If the packets from the hacker have the sequence numbers that the target system is expecting, and if these packets arrive before the packets from the real trusted system, the hacker becomes the trusted host.
To engage in IP spoofing, hackers must first use a variety of techniques to find an IP address of a trusted host and then modify their packet headers to appear as though packets are coming from that trusted host. Further, the attacker can engage other unsuspecting hosts to generate traffic that appears as though it too is coming from the trusted host, thus flooding the network.
IP spoofing attacks fall into one of two categories:
- Nonblind spoofing: This type of attack takes place when the attacker is on the same subnet as the victim. The attacker sniffs the sequence and acknowledgment numbers to eliminate the potential difficulty of calculating them accurately. The biggest threat of spoofing in this instance would be session hijacking. The attacker corrupts the data stream of an established connection, and then reestablishes the data stream with the attack machine using the correct sequence and acknowledgment numbers. Using this technique, an attacker could effectively bypass any authentication measures taken place to build the connection. A nonblind spoofing attack requires the use of a network packet sniffer.
- Blind spoofing: This type of attack is a more sophisticated attack because the sequence and acknowledgment numbers are unreachable. To circumvent this issue, the attacker sends several packets to the target machine to sample sequence numbers. This is a difficult task, but not impossible. Blind attacks rely on routing and transport protocols to compromise the target.
Both types of IP spoofing are forms of a common security violation known as a man-in-the-middle attack. In these attacks, a malicious party intercepts a legitimate communication between two friendly parties. The malicious host then controls the flow of communication and can eliminate or alter the information sent by one of the original participants without the knowledge of either the original sender or the recipient. In this way, an attacker can fool a victim into disclosing confidential information by “spoofing” the identity of the original sender, who is presumably trusted by the recipient.
IP spoofing is also part of most DoS and distributed DoS (DDoS) attacks because the attackers do not want to be easily identified.
Source Routing
Source routing is the ability of the source to specify within the IP header a full routing path between endpoints. However, the destination must reply along a reverse path back to the source, as shown in Figure 1-10.
With this mechanism, the attacker can locally create an interface with a bogus (spoofed) IP address, source connections from it using the source route options, and the target would return the packets along the reverse path to the spoofed address.
Two types of source routing, as defined in RFC 791, are possible:
- Loose Source and Route Record (LSRR): The sender specifies a list of IP addresses that the datagram must traverse, but the datagram can also traverse other routers between any two addresses in the list.

SHORT TASK — Reproduce everything in the IP spoofing text from "IP spoofing is" down to "in Figure 1-10.", swapping "endpoints" for "end hosts". The material that follows is separate from the IP spoofing text.

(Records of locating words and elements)

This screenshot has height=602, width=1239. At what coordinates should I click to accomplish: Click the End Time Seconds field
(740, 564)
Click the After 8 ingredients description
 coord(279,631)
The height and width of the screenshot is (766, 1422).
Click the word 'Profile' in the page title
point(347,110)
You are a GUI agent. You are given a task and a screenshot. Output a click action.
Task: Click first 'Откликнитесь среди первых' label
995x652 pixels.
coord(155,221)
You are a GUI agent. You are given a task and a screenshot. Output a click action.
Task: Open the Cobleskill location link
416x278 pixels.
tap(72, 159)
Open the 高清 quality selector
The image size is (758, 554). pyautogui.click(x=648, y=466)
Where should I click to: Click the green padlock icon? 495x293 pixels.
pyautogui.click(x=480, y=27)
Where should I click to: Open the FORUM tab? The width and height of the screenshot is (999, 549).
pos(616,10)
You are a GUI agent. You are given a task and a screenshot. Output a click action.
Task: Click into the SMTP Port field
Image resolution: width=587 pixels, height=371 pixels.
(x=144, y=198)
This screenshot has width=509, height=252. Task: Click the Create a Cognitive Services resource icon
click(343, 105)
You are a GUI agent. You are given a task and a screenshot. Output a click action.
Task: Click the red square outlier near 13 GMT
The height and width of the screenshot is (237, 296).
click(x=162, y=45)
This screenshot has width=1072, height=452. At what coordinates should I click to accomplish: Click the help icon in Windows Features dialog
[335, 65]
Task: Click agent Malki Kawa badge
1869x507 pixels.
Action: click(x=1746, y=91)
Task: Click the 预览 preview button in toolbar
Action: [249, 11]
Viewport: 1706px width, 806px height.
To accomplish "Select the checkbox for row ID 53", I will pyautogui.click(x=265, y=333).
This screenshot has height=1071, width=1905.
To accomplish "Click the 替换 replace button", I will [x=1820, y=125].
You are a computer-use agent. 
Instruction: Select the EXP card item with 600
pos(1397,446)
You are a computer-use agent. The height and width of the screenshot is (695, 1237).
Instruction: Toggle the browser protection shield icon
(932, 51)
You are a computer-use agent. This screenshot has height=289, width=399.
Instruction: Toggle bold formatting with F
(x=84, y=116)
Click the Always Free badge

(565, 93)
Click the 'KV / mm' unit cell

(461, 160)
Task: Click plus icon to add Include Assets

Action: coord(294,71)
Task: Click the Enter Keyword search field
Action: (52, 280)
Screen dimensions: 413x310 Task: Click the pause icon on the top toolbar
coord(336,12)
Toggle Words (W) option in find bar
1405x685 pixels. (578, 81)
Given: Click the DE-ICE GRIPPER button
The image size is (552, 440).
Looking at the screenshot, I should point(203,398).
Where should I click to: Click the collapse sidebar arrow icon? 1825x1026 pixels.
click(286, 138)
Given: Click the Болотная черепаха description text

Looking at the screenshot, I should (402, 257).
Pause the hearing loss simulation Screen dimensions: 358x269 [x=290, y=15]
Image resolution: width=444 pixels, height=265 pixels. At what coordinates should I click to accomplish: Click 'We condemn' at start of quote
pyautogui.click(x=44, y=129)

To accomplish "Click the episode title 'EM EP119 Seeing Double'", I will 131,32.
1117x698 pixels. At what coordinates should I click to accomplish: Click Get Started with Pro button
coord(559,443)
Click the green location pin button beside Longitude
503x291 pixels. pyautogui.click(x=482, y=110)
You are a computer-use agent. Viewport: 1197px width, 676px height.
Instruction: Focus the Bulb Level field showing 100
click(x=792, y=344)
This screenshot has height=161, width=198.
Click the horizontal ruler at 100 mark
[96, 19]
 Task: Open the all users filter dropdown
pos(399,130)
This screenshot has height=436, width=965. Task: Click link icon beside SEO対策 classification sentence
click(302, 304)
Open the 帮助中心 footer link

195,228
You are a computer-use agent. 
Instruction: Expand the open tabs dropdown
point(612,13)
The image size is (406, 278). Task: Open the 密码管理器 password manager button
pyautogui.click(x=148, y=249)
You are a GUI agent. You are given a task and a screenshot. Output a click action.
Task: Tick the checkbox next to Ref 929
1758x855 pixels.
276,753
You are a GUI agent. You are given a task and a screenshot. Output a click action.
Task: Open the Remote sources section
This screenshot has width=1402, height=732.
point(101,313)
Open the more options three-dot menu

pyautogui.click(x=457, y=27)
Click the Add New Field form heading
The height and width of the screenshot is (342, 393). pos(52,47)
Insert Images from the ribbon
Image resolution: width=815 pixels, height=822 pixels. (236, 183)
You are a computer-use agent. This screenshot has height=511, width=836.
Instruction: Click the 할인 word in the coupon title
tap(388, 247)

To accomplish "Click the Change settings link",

ANSWER TO THIS TASK —
IP spoofing is also part of most DoS and distributed DoS (DDoS) attacks because the attackers do not want to be easily identified.
Source Routing
Source routing is the ability of the source to specify within the IP header a full routing path between end hosts. However, the destination must reply along a reverse path back to the source, as shown in Figure 1-10.